▶ Challenge: Rewrite the items below with every "Instruction" changed to "Goal" and everything else left as it is.

▶ Excerpted records:
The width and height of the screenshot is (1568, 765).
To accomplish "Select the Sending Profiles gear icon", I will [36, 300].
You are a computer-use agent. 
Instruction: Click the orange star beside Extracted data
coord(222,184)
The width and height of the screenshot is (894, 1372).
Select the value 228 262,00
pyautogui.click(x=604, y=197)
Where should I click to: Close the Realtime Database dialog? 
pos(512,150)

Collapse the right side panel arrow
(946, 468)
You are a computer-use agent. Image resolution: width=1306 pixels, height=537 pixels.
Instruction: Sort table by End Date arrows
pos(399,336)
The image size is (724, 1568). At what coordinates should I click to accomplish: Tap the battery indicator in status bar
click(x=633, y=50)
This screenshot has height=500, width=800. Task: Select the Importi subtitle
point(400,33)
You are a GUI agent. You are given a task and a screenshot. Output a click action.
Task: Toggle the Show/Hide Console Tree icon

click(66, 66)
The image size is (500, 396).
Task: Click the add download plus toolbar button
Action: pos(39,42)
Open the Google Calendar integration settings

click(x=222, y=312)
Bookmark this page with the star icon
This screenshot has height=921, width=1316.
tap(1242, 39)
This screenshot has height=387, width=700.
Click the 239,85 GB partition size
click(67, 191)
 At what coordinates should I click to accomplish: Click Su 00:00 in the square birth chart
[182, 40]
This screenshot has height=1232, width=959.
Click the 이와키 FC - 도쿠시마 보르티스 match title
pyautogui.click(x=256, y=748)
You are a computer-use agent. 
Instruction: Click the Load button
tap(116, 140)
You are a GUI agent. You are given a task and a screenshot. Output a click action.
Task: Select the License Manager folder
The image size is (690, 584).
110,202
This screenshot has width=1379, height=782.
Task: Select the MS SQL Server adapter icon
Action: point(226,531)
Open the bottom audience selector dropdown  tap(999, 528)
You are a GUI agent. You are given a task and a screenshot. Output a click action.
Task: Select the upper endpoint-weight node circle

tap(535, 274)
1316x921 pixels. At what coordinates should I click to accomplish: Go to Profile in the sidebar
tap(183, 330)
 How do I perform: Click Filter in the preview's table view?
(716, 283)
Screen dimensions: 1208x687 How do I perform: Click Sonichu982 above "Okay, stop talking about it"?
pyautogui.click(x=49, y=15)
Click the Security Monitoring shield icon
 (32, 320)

▶ Answer in full:
The width and height of the screenshot is (1568, 765).
To accomplish "Select the Sending Profiles gear icon", I will [36, 300].
You are a computer-use agent. 
Goal: Click the orange star beside Extracted data
coord(222,184)
The width and height of the screenshot is (894, 1372).
Select the value 228 262,00
pyautogui.click(x=604, y=197)
Where should I click to: Close the Realtime Database dialog? 
pos(512,150)

Collapse the right side panel arrow
(946, 468)
You are a computer-use agent. Image resolution: width=1306 pixels, height=537 pixels.
Goal: Sort table by End Date arrows
pos(399,336)
The image size is (724, 1568). At what coordinates should I click to accomplish: Tap the battery indicator in status bar
click(x=633, y=50)
This screenshot has height=500, width=800. Task: Select the Importi subtitle
point(400,33)
You are a GUI agent. You are given a task and a screenshot. Output a click action.
Task: Toggle the Show/Hide Console Tree icon

click(66, 66)
The image size is (500, 396).
Task: Click the add download plus toolbar button
Action: pos(39,42)
Open the Google Calendar integration settings

click(x=222, y=312)
Bookmark this page with the star icon
This screenshot has height=921, width=1316.
tap(1242, 39)
This screenshot has height=387, width=700.
Click the 239,85 GB partition size
click(67, 191)
 At what coordinates should I click to accomplish: Click Su 00:00 in the square birth chart
[182, 40]
This screenshot has height=1232, width=959.
Click the 이와키 FC - 도쿠시마 보르티스 match title
pyautogui.click(x=256, y=748)
You are a computer-use agent. 
Goal: Click the Load button
tap(116, 140)
You are a GUI agent. You are given a task and a screenshot. Output a click action.
Task: Select the License Manager folder
The image size is (690, 584).
110,202
This screenshot has width=1379, height=782.
Task: Select the MS SQL Server adapter icon
Action: point(226,531)
Open the bottom audience selector dropdown  tap(999, 528)
You are a GUI agent. You are given a task and a screenshot. Output a click action.
Task: Select the upper endpoint-weight node circle

tap(535, 274)
1316x921 pixels. At what coordinates should I click to accomplish: Go to Profile in the sidebar
tap(183, 330)
 How do I perform: Click Filter in the preview's table view?
(716, 283)
Screen dimensions: 1208x687 How do I perform: Click Sonichu982 above "Okay, stop talking about it"?
pyautogui.click(x=49, y=15)
Click the Security Monitoring shield icon
 (32, 320)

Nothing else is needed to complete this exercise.